[Collected data]

■ ■ ■

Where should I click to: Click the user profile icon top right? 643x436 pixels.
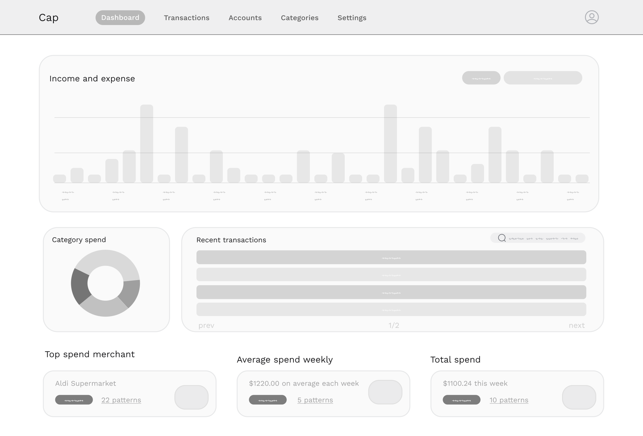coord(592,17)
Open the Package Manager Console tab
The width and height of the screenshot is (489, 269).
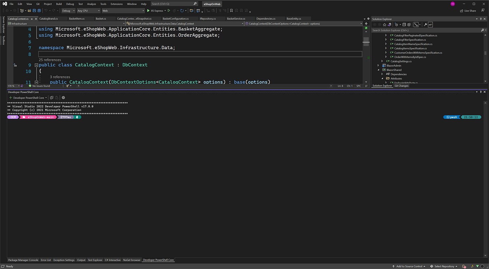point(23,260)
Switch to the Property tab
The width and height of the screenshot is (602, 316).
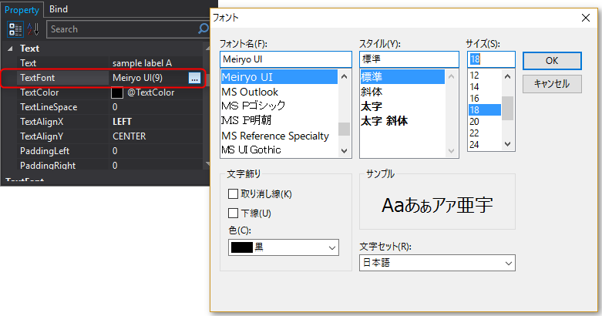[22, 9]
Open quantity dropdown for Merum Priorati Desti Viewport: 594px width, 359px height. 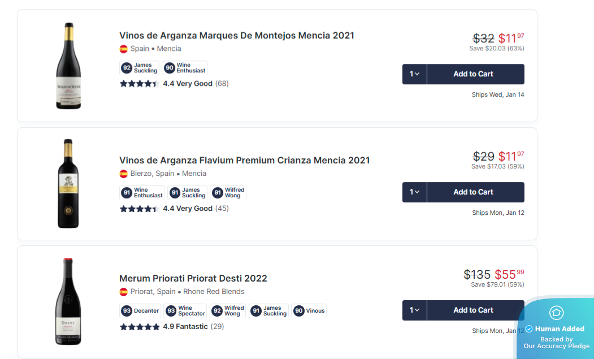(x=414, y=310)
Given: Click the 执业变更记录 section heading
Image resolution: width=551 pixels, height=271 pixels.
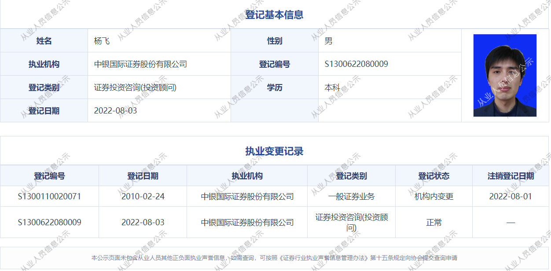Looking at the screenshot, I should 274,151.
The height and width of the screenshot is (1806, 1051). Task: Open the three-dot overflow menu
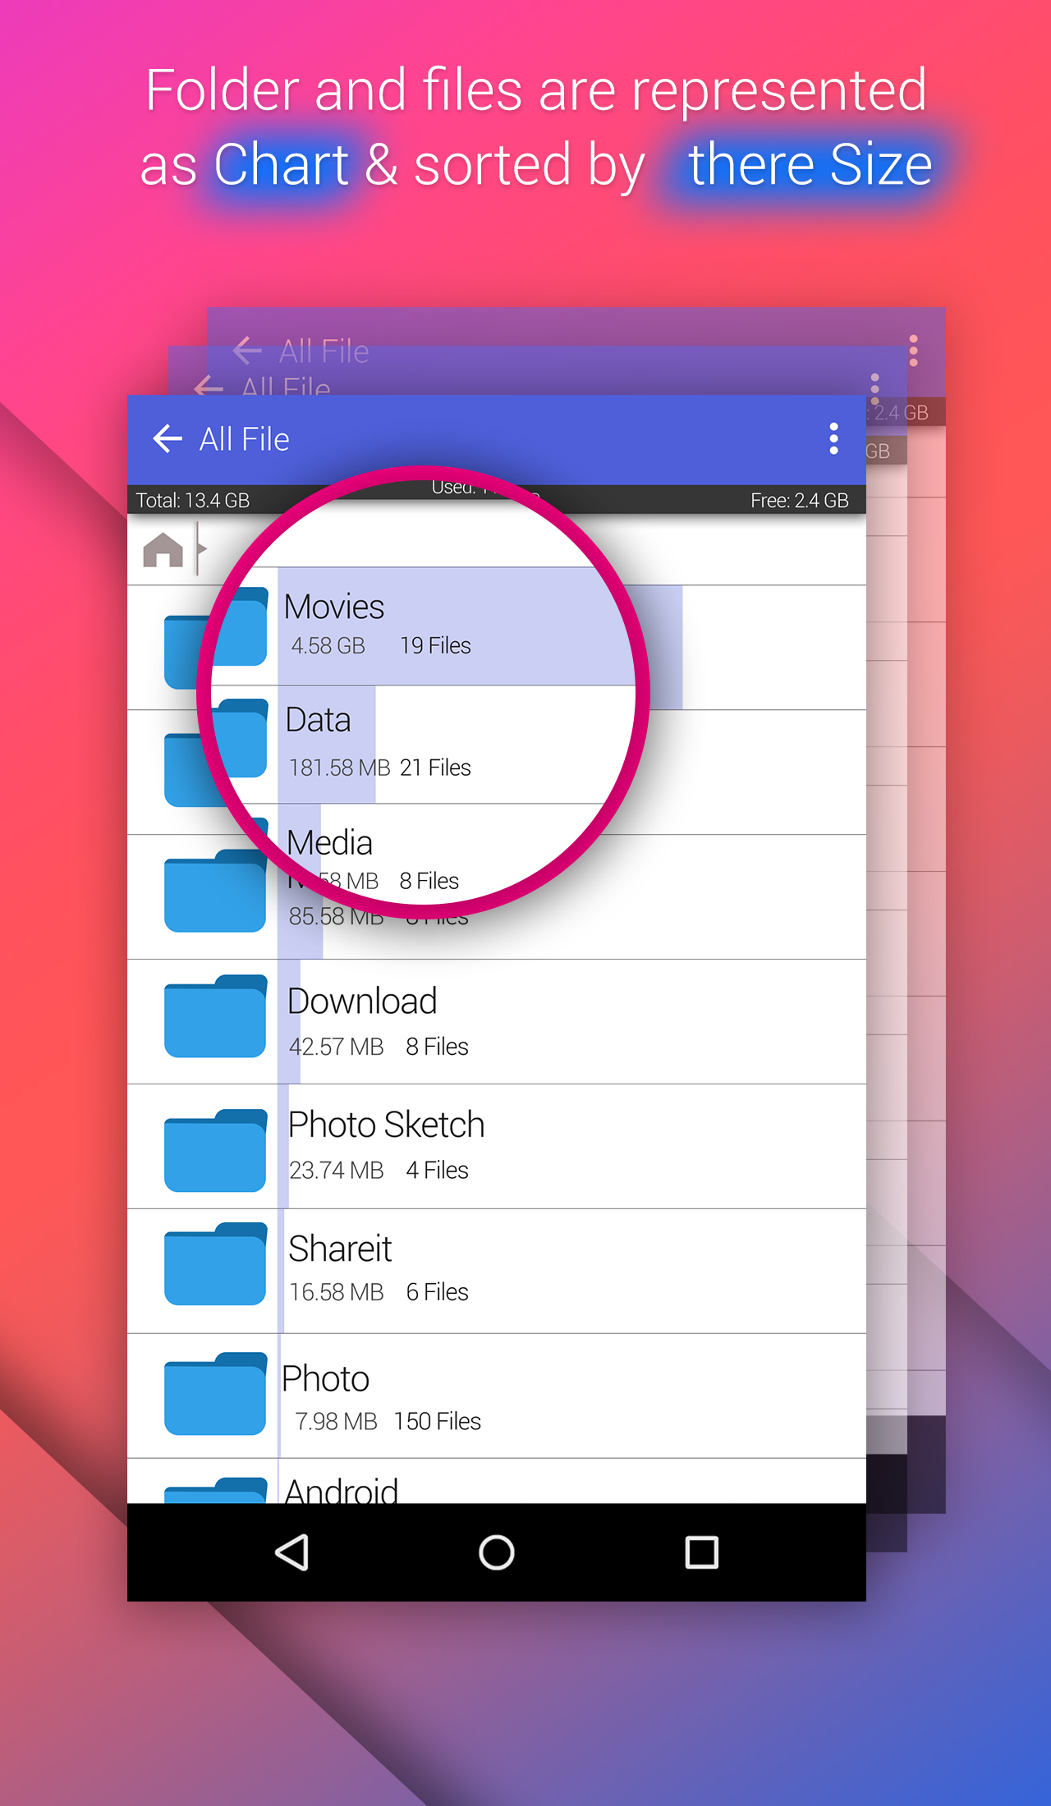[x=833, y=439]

■ ■ ■

Repeat word for word the lines beginning at the one with "Image resolution: width=551" and ending at the final line of the records above, both included, and no others. Leave the pictures out.

Image resolution: width=551 pixels, height=271 pixels.
Looking at the screenshot, I should 274,151.
The height and width of the screenshot is (1806, 1051). Task: Open the three-dot overflow menu
[x=833, y=439]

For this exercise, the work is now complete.